§ **DIRECTIVE 1**:
Answer these questions about the customer segment profiling article, one per line, labeling each answer to match.
(a) Which two Python packages does the article name as making it easy to put models into a web interface?
(b) What three steps make up the author's profiling approach?
(c) How many of the most important features does the profiling function focus on?
§ **DIRECTIVE 2**:
Carry on the customer segment profiling article from its last line.

§ **PAGE EXCERPT**:
▼

Customer Segment Profiling App with Streamlit

header-image-profiles

Introduction

The most crucial step of any data science project is deployment. Your model or solution must be accessible to the less technical colleagues (e.g. analysts, managers) in a way that is intuitive and scalable, if you want it to be used. There’s a myriad of deployment options now, ranging from API development on cloud to simple integrations into dashboards. Yet, the one that I personally find the most intersting is deployment through a web app. Recently, it became very easy to integrate your models into a web interface using Python packages like Dash and Streamlit. In this blog, I’ll show you how you can create an app using Streamlit that profiles your customer segments that you have created (maybe by following this tutorial).

Profiling Segments

Profiling refers to exploring and understanding the segments. With profiling we attempt to explain what makes a particular segment distinguishable and interesting. While you could use a naive approach and compare the averages of segments one feature at a time, there’s a smarter way to do it. The approach that I use in my work all the time has 3 steps:

Build a classification model for segments
Get importance values using SHAP
Compare the distributions of segments in the most important features

The input data needs to have the features used in clustering (plus any other that might be of interest), and a column which corresponds to the assigned clusters. You can find an example data here and a profiling notebook in my github to follow along. First, let’s write a function that’s going to profile each cluster and display the scaled feature values for comparison in a barplot. We’ll focus only on 7 most important features, because it’s easier to visually interpret. The function has 3 parts that correspond to the steps discussed above.

def profile_clusters(df_profile, categorical=None):
    #-------------------------------Classification Model-------------------------------
    X = df_profile.drop('cluster', axis=1)
    y = df_profile['cluster']

    clf = LGBMClassifier(class_weight='balanced', colsample_bytree=0.6)

▲

§ **INFORMATION SHOWN**:
▼

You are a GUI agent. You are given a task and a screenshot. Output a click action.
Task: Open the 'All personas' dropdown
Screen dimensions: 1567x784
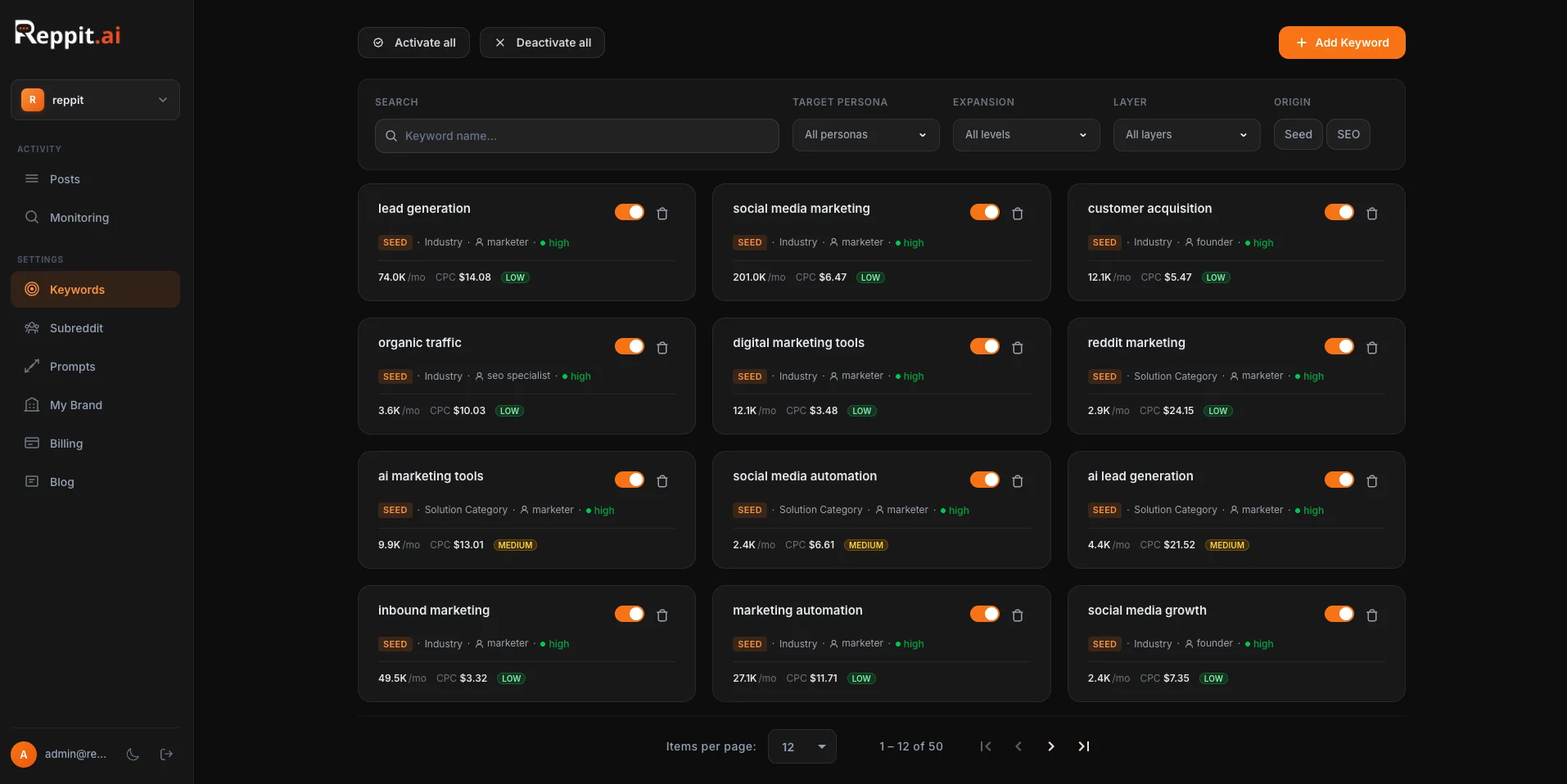pyautogui.click(x=865, y=134)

▲

§ **FINAL ANSWER 1**:
(a) Dash and Streamlit
(b) Build a classification model for segments, get importance values using SHAP, and compare the distributions of segments in the most important features
(c) 7

§ **FINAL ANSWER 2**:
    scores = cross_val_score(clf, X, y, scoring='f1_weighted', cv=5)
    print(f'F1 score is {scores.mean()}')
    
    # Model quality check
    if scores.mean() > 0.5:
        clf.fit(X, y)
    else:
        raise ValueError("Clusters are not distinguishable. Can't profile. ")
    
    #-----------------------------SHAP Importance--------------------------------------
    # Get importance
    explainer = shap.TreeExplainer(clf)
    shap_values = explainer.shap_values(X)

    # Get 7 most important features
    importance_dict = {f: 0 for f in X.columns}
    topn = 7
    topn = min(len(X.columns), topn)
    
    #Aggregating the absolute importance scores per feature per cluster
    for c in np.unique(df_profile['cluster']):
        shap_df = pd.DataFrame(shap_values[c], columns=X.columns)
        abs_importance = np.abs(shap_df).sum()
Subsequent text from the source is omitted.